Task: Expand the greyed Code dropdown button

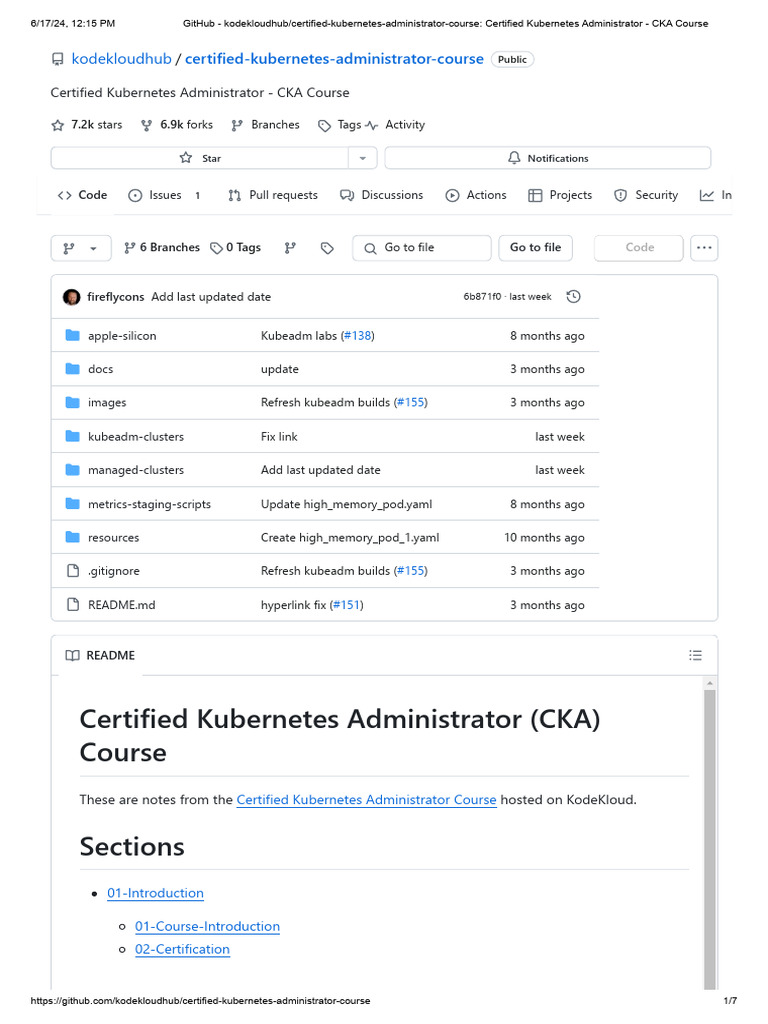Action: (x=639, y=248)
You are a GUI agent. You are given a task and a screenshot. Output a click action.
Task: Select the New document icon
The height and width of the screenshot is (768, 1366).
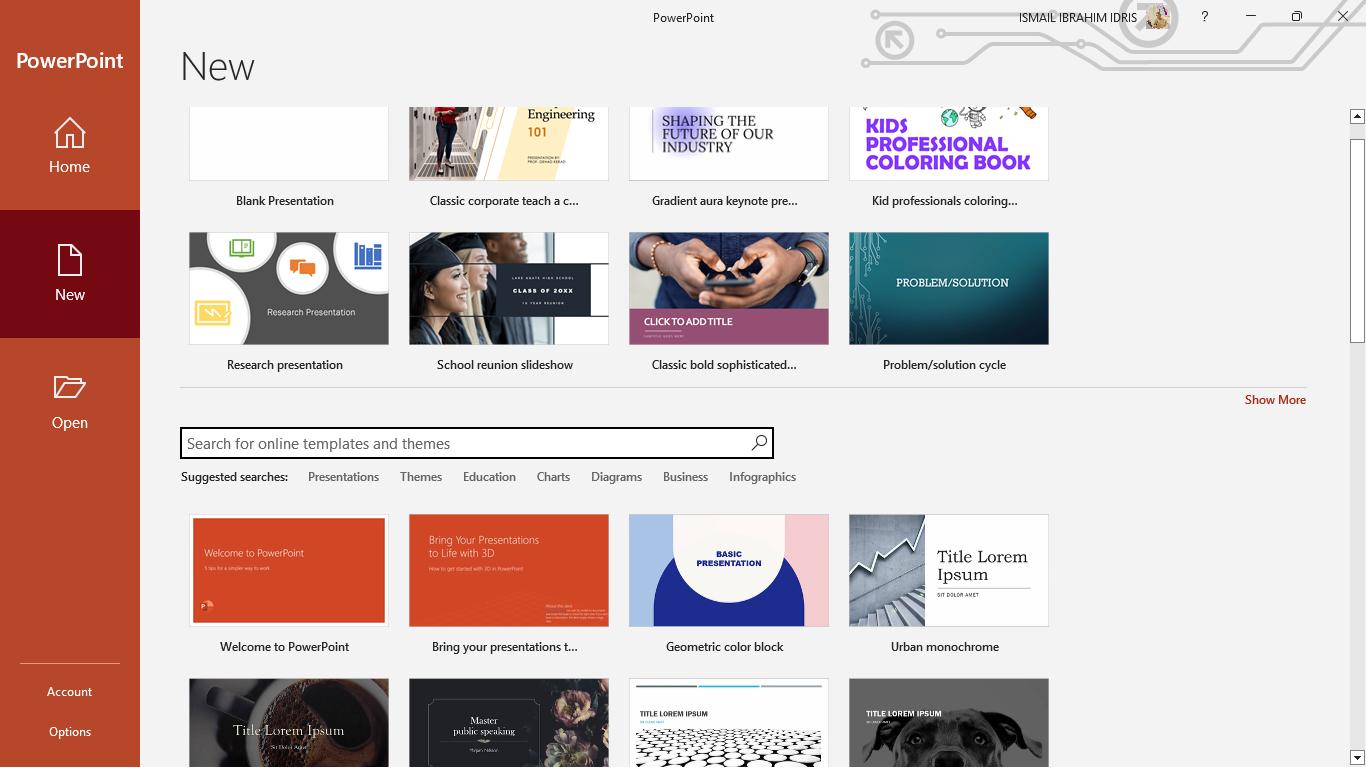(69, 260)
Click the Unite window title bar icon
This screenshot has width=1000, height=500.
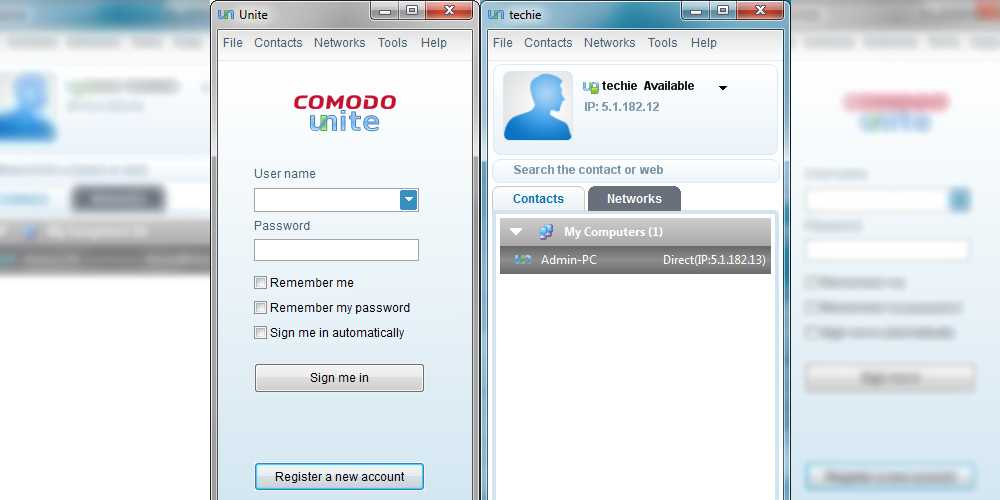tap(226, 14)
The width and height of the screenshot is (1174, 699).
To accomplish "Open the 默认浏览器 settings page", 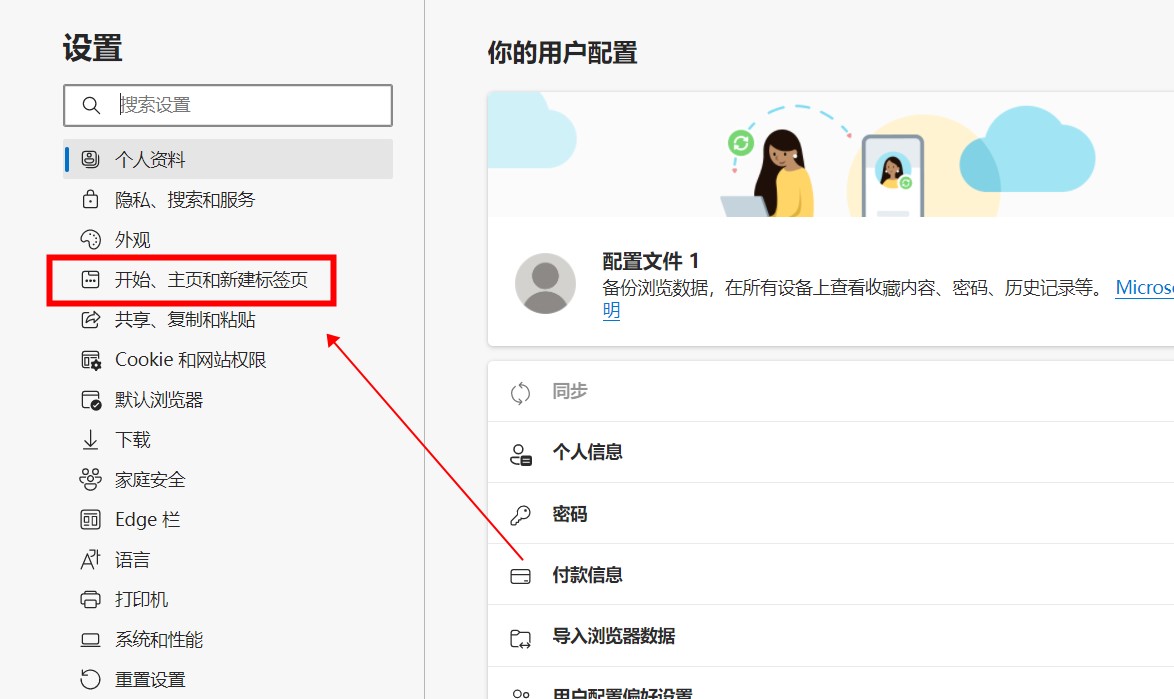I will pos(159,400).
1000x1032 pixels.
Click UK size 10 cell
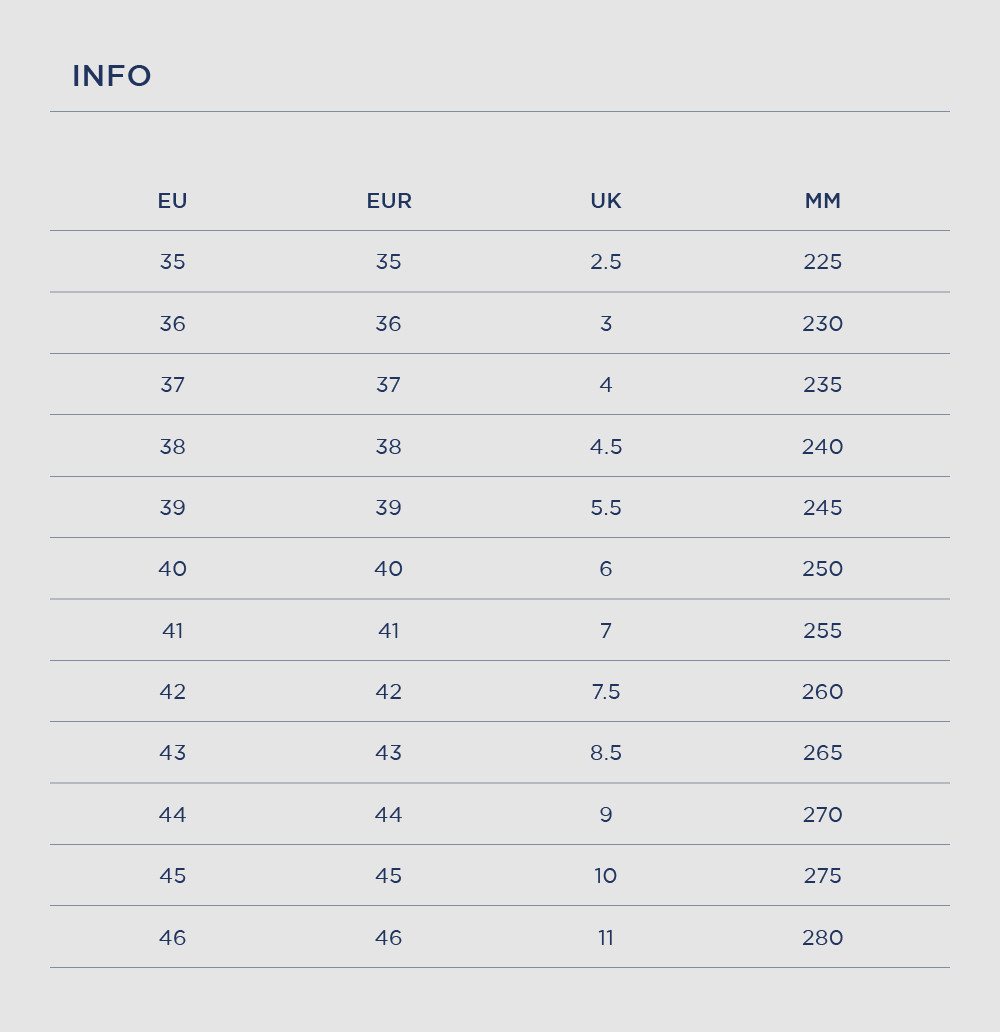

What needs to be done:
Would you copy each line of the records that contains "icon"?

Solution to this task:
Task: Select the New document icon
Click the Unite window title bar icon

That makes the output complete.